SHUHEI YOSHIDA RECEIVES THE BIG CONFERENCE HONORARY AWARD
"Everything changed when Final Fantasy was released on the first PlayStation"
Shuhei Yoshida received today the Bilbao International Games Conference (BIG Conference) first honorary award. Yoshida joined BIG Conference's co-director Antonio Santo for a fireside chat in which he reflected on his career and gave his opinion on the industry's current state.
Yoshida started his career at Sony way before the PlayStation was developed. But he soon made it into the team responsible for creating it: "Ken Kutaragi told me he was working on a machine with revolutionary graphics and planned to sell it for less than 500 dollars. I thought he was lying —joked Yoshida—. I was the first person with a non-technical background to join that team. My task was to talk to Japanese studios and publishers to convince them to publish their games on PlayStation".
PlayStation's beginnings weren't easy, according to Yoshida. "A publisher once told me to revisit them once we reached one million sales. Our marketing team even used that sentence. We eventually sold one million units. And I went back to visit that publisher".
Yoshida told a story about PlayStation's rough beginnings: "Our first-year sales in Japan were good. But we were competing against Sega, and Saturn had a good second year. They released Virtua Fighter 2 and other strong titles. Our catalog wasn't that strong that second year, but we had a good lineup in Europe and the United States, so our performance there was good. Everything changed when we convinced SquareSoft and Enix, which owned the Final Fantasy and Dragon Quest IPs, two of the most popular IPs in Japan, to release them on PlayStation".

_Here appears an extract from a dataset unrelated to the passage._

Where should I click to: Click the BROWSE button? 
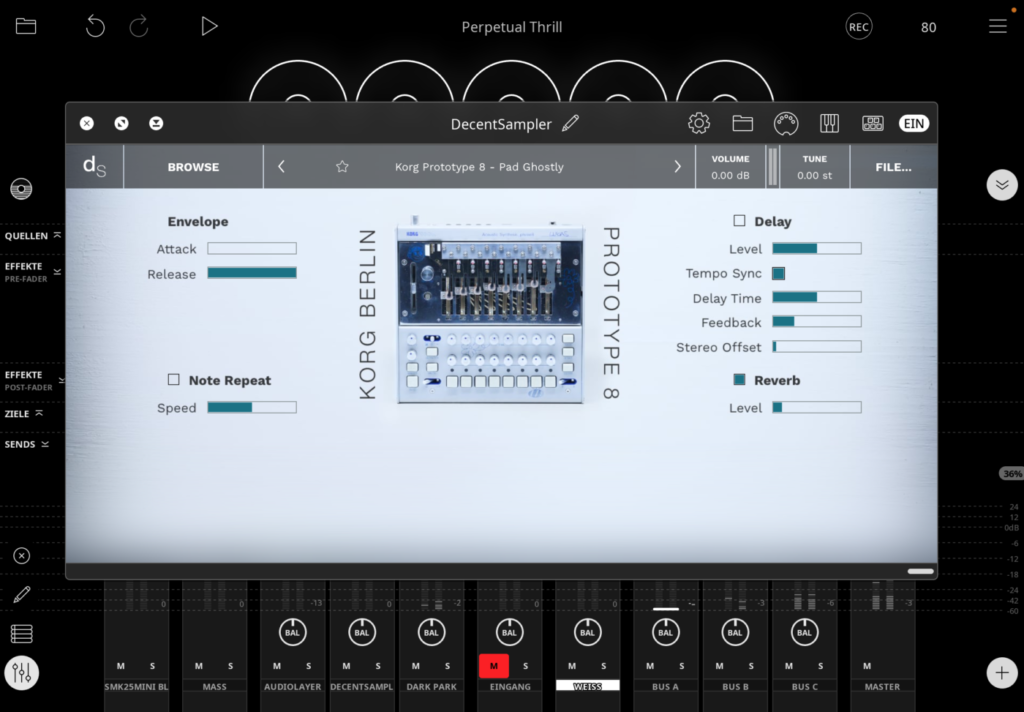click(193, 167)
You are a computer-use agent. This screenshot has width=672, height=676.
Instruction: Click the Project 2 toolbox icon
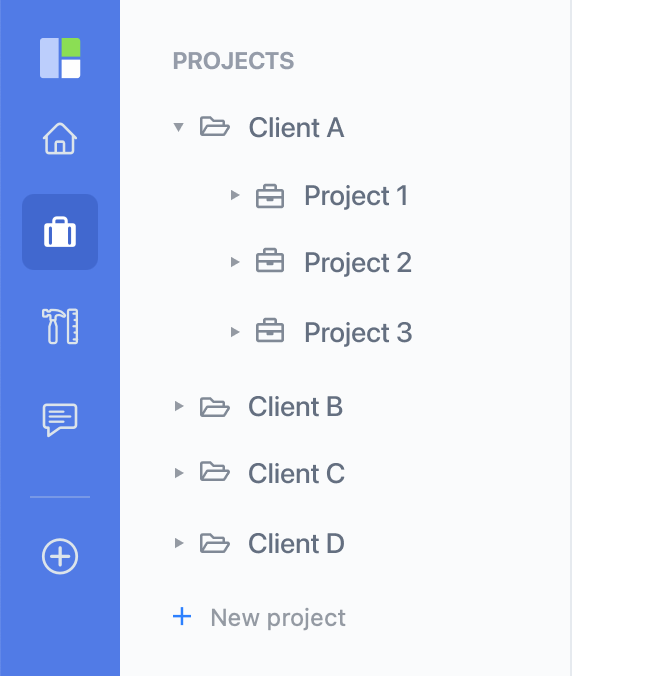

PlayStation 3 was Sony's only console that was not the best-selling console of its generation. A fact that allowed the company to pivot to return to the path of success with PlayStation 4: "Making games for PS3 was challenging because the architecture was very peculiar. For Ken Kutaragi, a good computer engineer should be able to solve any problem. But those challenges were tough on PS3. The company had to pivot, Kaz Hirai became CEO of SCE and changed the approach to make PC-like machines that were very easy to program for, like PlayStation Vita and PlayStation 4."
This prize pays tribute to an industry icon that helped establish the PlayStation brand when he joined the team responsible for designing Sony's first home console in 1993. Yoshida has been a key figure for PlayStation (he was appointed Vice President in 2000, then Senior Vice President in 2007) until he took the role of President of SIE Worldwide Studios, then called Sony Computer Entertainment, a position he held from 2008 to 2019. Today, Shuhei Yoshida still enjoys his passion for video games. He works closely with indie developers worldwide, focusing on giving them advice and encouraging them to explore new and unexpected experiences that will help the gaming industry push its limits.